Un nome abusato dall’estrema destra

Oggi una Germania anch’essa stravolta dall’impatto della pandemia non solo sul piano sanitario, ma anche delle libertà individuali, confonde nelle manifestazioni anti-governative il nome di Sophie Scholl. Lo scorso novembre una giovane donna a una manifestazione ad Hannover si è paragonata apertamente al simbolo della resistenza civile tedesca contro il nazionalsocialismo. Una suggestione la cui eco ha un suono distorto, dato che tutto ciò è accaduto all’interno di una manifestazione inscenata dal movimento Querdenken, che rastrella migliaia di adesioni anche dall’estrema destra (ne abbiamo parlato in questo articolo, ndr).

«È un abuso» ha chiaramente affermato Hildegard Kronawitter, presidente della Weisse Rose Stiftung, intervenuta venerdì scorso alla conferenza “Sophie, un soffio di speranza per l’Europa”, organizzata dall’associazione italiana Rosa Bianca. Oltre all’episodio di qualche mese fa, continuano a verificarsi utilizzi impropri della figura della giovane resistente da parte di gruppi di estrema destra «Nel movimento Sophie è stata l’unica donna a pagare il suo impegno con la vita. Nei suoi anni chi parlava liberamente veniva condannato a morte. La fondazione Rosa Bianca spinge a tenere alta l’attenzione nel mantenimento della democrazia e ad approfondire la conoscenza dei valori che le si addicono.»

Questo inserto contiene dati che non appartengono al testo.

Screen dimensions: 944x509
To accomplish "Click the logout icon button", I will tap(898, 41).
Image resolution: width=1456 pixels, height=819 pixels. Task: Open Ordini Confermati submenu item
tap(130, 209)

«Se avesse pensato a tutto questo, signorina Scholl, si sarebbe lasciata invischiare in azioni simili?» si legge nel verbale dell’interrogatorio condotto dal funzionario della Gestapo Robert Mohr. «Ripeterei quello che ho fatto, perché non io, ma lei ha una falsa visione del mondo.»

Un mondo, un’Europa, che oggi non riconosce chiaramente il proprio volto tra quello dei suoi abitanti e che si trova molto confusa nel pronunciare la parola che Sophie Scholl aveva scritto sul retro dell’atto di imputazione: libertà.